E. du Perron
aan
C.E.A. Petrucci
Brussel, 20 juni 1923
Brux. 20 Juin
le soir.
Chère Clairette,
je vous écris dans mon lit à la lumière d'une bougie - l'électricité va toujours mal dans la maison -; j'ai longuement pensé à vous et j'ai voulu préparer les phrases sincères, senties qui constitueraient la réponse à votre lettre; eh bien, je ne trouve rien qui me satisfait. C'est comme si tous les mots sincères entre nous sont devenus pompeux, rhétoriques, ridicules. ça aussi, c'est un peu la faute de votre maman. Il y a trop de ‘bon sens’ entre nous, déjà.
Il ne me reste qu'à vous remercier pour votre lettre, sincèrement, sans le moindre ironie; cette lettre était sentie; vous y donnez un croquis très juste de votre situation, et c'est avec amertume que je m'aperçois de ne plus pouvoir y répondre, sérieusement, sincèrement, comme je l'aurais fait (immédiatement) il y a quelques mois. Toutes les choses que je voudrais vous dire sonneraient creux, faux; il me semble que vous verriez en moi seulement un petit faiseur d'embarras, qui se trouve intéressant quand il coupe des cheveux en quatre et quand il dit des mots gros. Faisons notre deuil de mes belles théories, voulez-vous?
Nous pensons que le vie est bonne;
Mais dis-toi bien, coeur triomphant,
Que nous n'intéressons personne
Pas même nous, ma chère enfant....
Approuvons cela et brisons là-dessus.
Croyez-moi, je ne vous parle plus pour éprouver le plaisir d'être contredit; je suis tout à fait sincère en vous écrivant ceci; c'est pour cela que cette lettre aussi est déjà devenue ridicule, peut-être. Alors, tant pis! - Je ne puis rien pour vous; vous vous êtes trop éloignée de ‘mon amitié et de ma pensée’; tout cela a été; maintenant on est une jeune fille et un.... gamin (si vous voulez) qui se critiquent. Evidemment, au fond, nous nous aimons bien, cela est sûr. Mais c'est pour cela même, je crois, qu'il faut mieux ne plus s'écrire et, s'il le faut, ne plus se voir. L'amitié entre un homme et une femme (même quand l'‘homme’ est très ‘jeune’) est toujours plus ou moins amoureuse, - ne le niez pas - et après ce qui s'est passé entre nous, on serait toujours là à chercher à retrouver un certain haut-goût (pardonnez-moi ce mot, encore ridicule) qui n'est plus dans notre amitié actuelle et à s'en vouloir beaucoup, finalement, parce que cela n'y est plus!
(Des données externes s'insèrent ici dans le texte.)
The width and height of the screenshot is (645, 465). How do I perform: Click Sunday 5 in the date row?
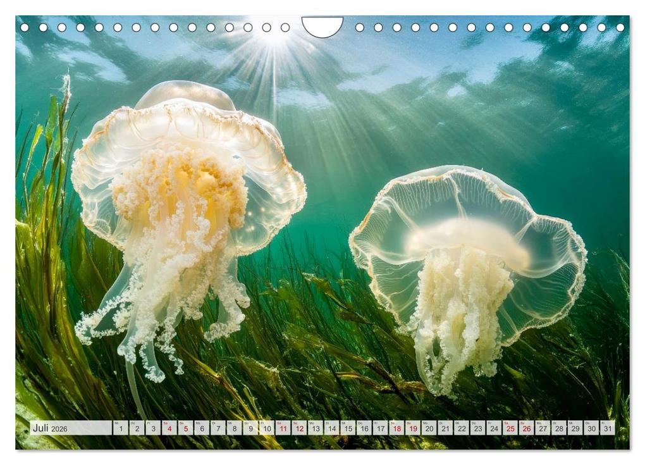tap(185, 428)
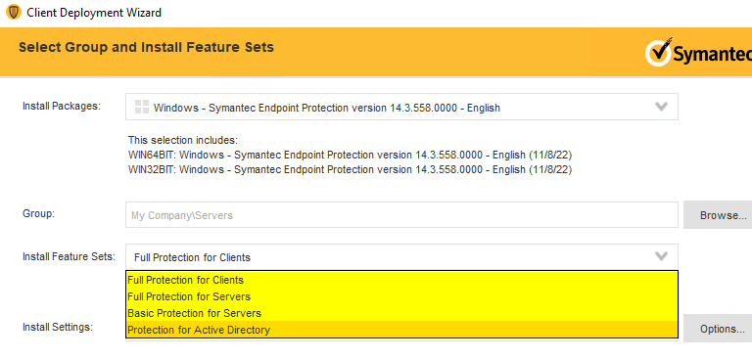This screenshot has height=360, width=752.
Task: Open the install settings Options... button
Action: tap(719, 329)
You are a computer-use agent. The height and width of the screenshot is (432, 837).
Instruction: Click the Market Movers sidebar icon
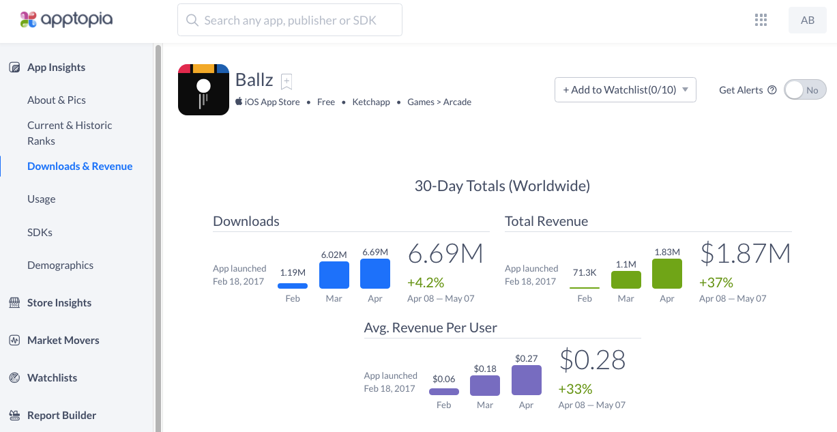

Et ce serait trop triste, cela, vous ne trouvez pas?
Soyons braves et quittons-nous lentement. C'est mieux que de se quitter plus tard, brusquement, avec des sentiments amers. Je vous dis cela parce que, franchement, je me sens déjà un peu de rancune contre vous, un tout petit peu qui pourrait croître. C'est probablement parce que moi aussi j'aimerais vous voir libre, vivant vos sentiments, et selon vos pensées, vos ‘sagesses’. C'est parce que vous, libre, seule, vous ne seriez peut-être, quand même, pas si loin d'être la Clairette que je me suis rêvée. Bonsoir, chère amie, je vous serre la main.